Check: Moto G5 Plus Camera Samples (Full Res pictures)
Low light photography is where it struggles. With the larger pixel size, you’d rather expect the camera to take in more light and would sometimes compensate for the absence of OIS, but it is clear here that the software is not able to optimize the pictures well when there is scarcity of light and you’d have to resort to the Pro mode and adjust the settings manually, which also requires that you have the phone sit steadily for one good capture in low light. Just taking the phone out and capturing pictures on auto mode in the night would take pale photos.
Moreover, the video capture results too are similar to the photos. 4K video recording is possible at 30 fps and the slow-motion videography too is, with 120 fps videos coming out at 720p resolution.
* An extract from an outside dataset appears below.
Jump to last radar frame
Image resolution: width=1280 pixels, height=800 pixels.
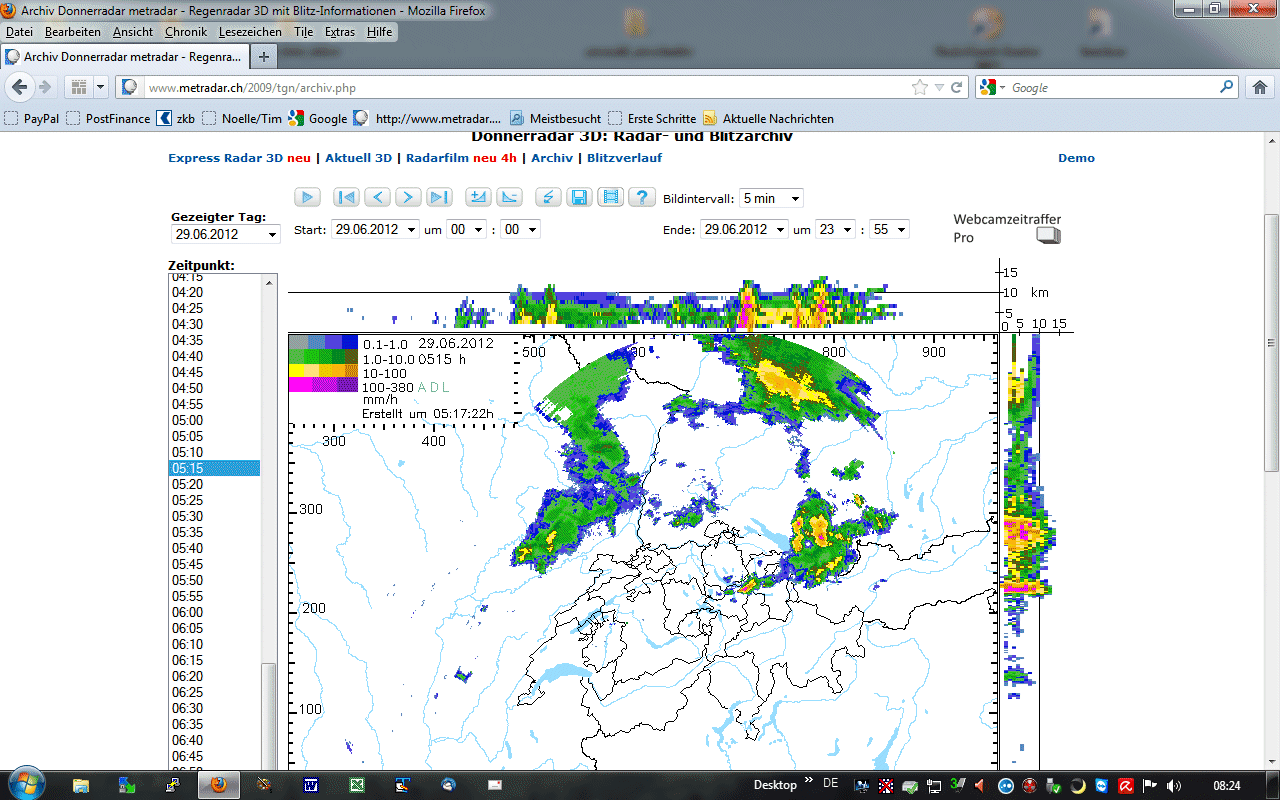point(439,198)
Overall, the camera is indeed one of the highlights of the Moto G5 Plus and if you are giving it a use in daylight, it has enough to beat most of the competition in its price range, but it isn’t reliable in low light.
How good is the connectivity?
Lenovo has given whatever except the IR blaster if connectivity is at a question. 4G with VoLTE, Wi-Fi, NFC, and the other standard ones in the list. While the call quality is great, the unit that we have doesn’t show up VoLTE / HD calling option for the first SIM slot, and we confirmed it with a few other users too who had a similar issue. It is only about the SIM number as things work fine on the second SIM where VoLTE is active.
The speaker on the front is just at the same place where the earpiece is. It isn’t the loudest of the ones seen in this price range, and interestingly, even the Xiaomi Redmi 4A with less than half the price of this has been able to have a better sound output level.
Verdict – Is camera the only highlight?
Well well, here we are in the price range where choosing the best one is always quite a task. I would’ve always kept one of the Moto phones on the list but last year, the thought changed with Moto G4 Plus. Good for Lenovo that they made a wonderful phone this year, as the Moto G5 Plus has done exceptionally well with the performance, and it would be unfair to call the phone a choice only for its camera.
The design, except for the camera bump, is decent and the performance is top-notch. The phone ticks almost all the boxes but there are some obvious points where it should’ve been better, especially the low-light photography and the speaker performance.
But then, there are no more than 2-3 good challengers to the Moto G5 Plus in this category, and only the Xiaomi Redmi Note 4 and Honor 6X come into good contention, for some reasons. If there’s a battery powerhouse that you need with no big changes in the UI, there’s Moto Z Play to consider as well. But, all in all, the Moto G5 Plus is a phone that shouldn’t be known only for its camera. That camera might overshadow the design, performance, and the battery life of the phone but they are equal contributors to why we would recommend it.